Mass spectral analyses of hemoglobin adducts formed after in vitro exposure of erythrocytes to hydroxymethylvinyl ketone

Hydroxymethylvinyl ketone (HMVK) is a reactive oxidation product of 3-butene-1,2-diol, a metabolite of 1,3-butadiene. The potential for HMVK (0.1 and 1 mM) to form hemoglobin (Hb) adducts in erythrocytes from Sprague–Dawley rats was investigated at physiological conditions (pH 7.4, 37 °C) using electrospray ionization mass spectrometry (ESI/MS). With the 0.1 mM HMVK globin samples, the results indicate HMVK adduction on the α2, β2 and β3 chains. With the 1.0 mM HMVK globin samples, adducts were detected on the β2 and β3 chains.
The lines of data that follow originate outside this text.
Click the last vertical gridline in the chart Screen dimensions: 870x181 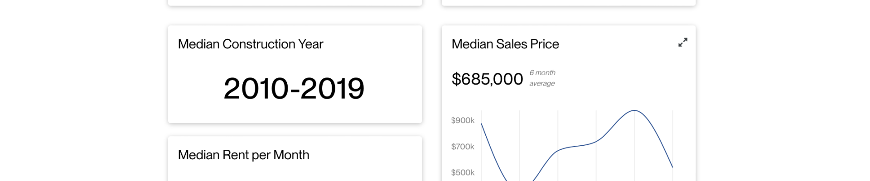tap(672, 136)
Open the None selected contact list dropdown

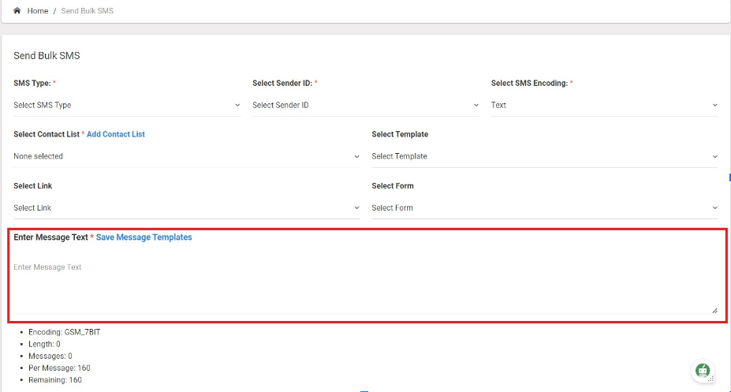click(187, 157)
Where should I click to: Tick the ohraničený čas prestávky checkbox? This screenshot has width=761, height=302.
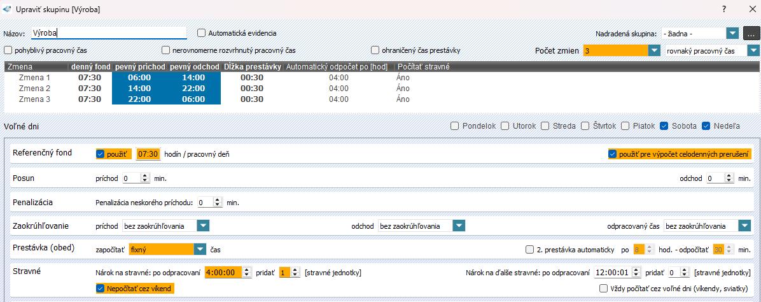click(375, 50)

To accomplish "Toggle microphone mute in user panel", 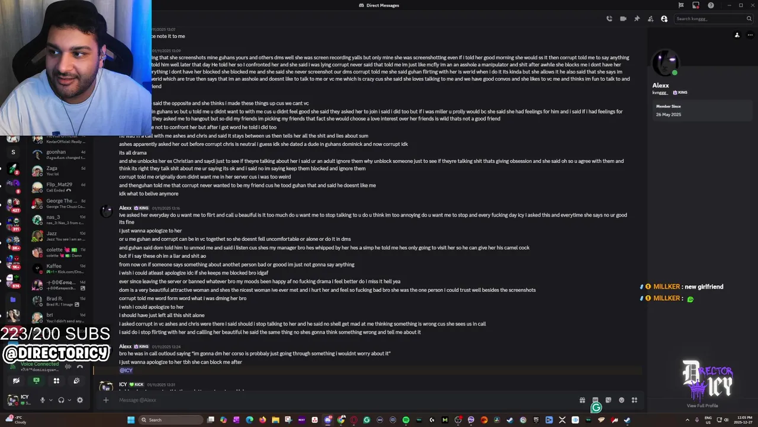I will [42, 400].
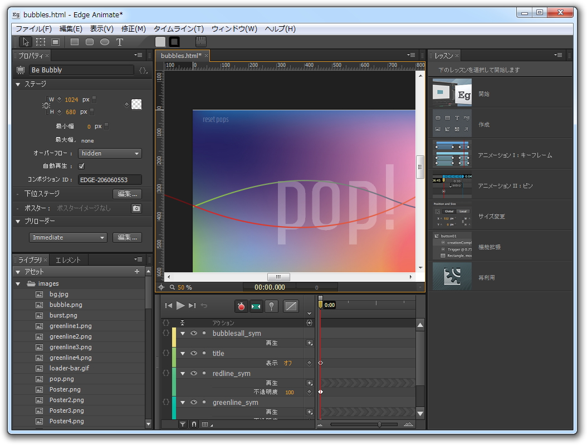
Task: Select the Rounded Rectangle tool
Action: [x=89, y=42]
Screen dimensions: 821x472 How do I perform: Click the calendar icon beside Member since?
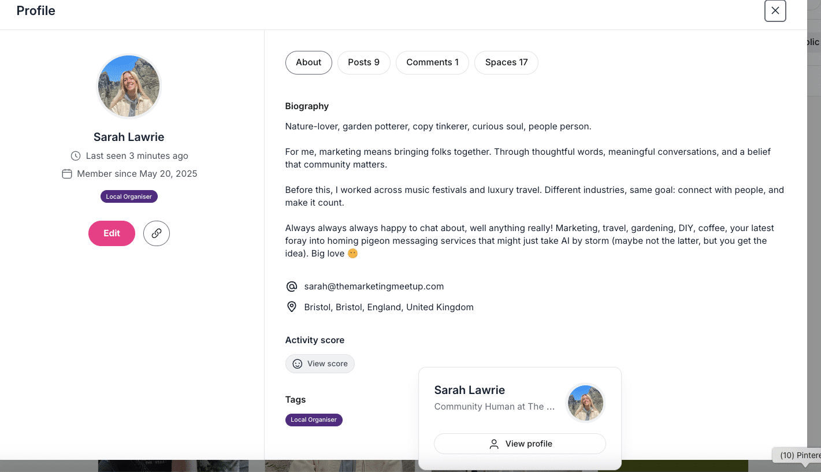(x=67, y=174)
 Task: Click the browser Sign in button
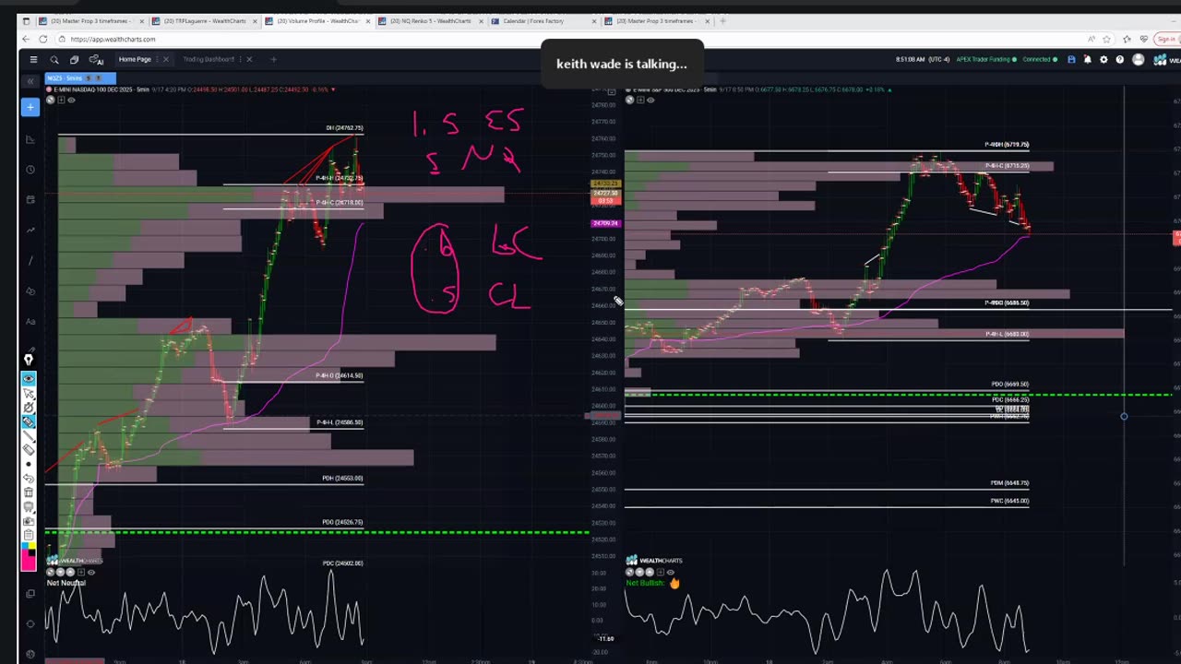click(x=1166, y=39)
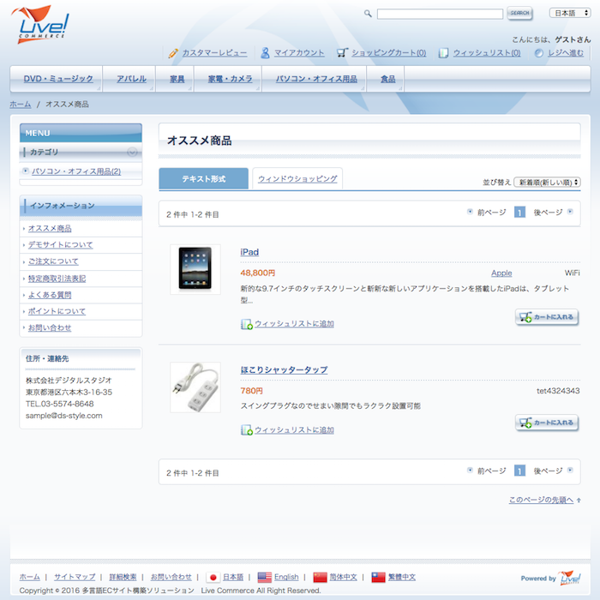The image size is (600, 600).
Task: Add the iPad to the cart
Action: click(547, 317)

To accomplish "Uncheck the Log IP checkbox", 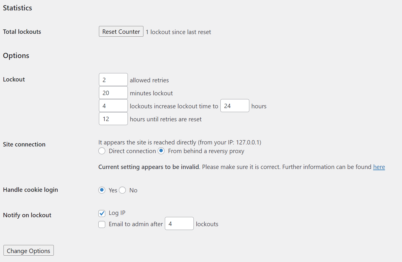I will point(102,213).

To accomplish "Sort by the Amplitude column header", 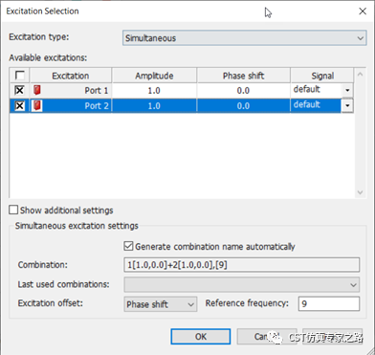I will coord(154,76).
However, no correlation was observed between incubation time and the extent of adduct formation, and additional adducts were detected when globin samples were fractionated by HPLC before the ESI/MS analyses. For specific localizations of adducts on the globin chains, trypsin digested peptides from the 1 mM HMVK globin samples were subjected to liquid chromatography/mass spectrometry analyses. The results, which are consistent with formation of HMVK adducts on several specific peptides within the α- and β-chains, suggest selectivity in the interaction of HMVK with the different cysteine residues in Hb. Because adducts were also detected in peptides containing no cysteine residues and multiple HMVK moieties were detected on some of the cysteine-containing peptides, the results suggest other amino acids may be also reactive with HMVK. Adduct profiles and their relative intensities were consistent between the 1 and 2 h samples providing evidence for the HMVK reactions being fast and selective. The finding that fewer peptides were adducted in the 0.1 mM HMVK globin samples provides further evidence for selectivity of the HMVK reaction. Collectively, the results show HMVK readily and selectively forms adducts on Hb. Characterization of these adducts will facilitate development of useful biomarkers of exposure to HMVK and its precursor 1,3-butadiene.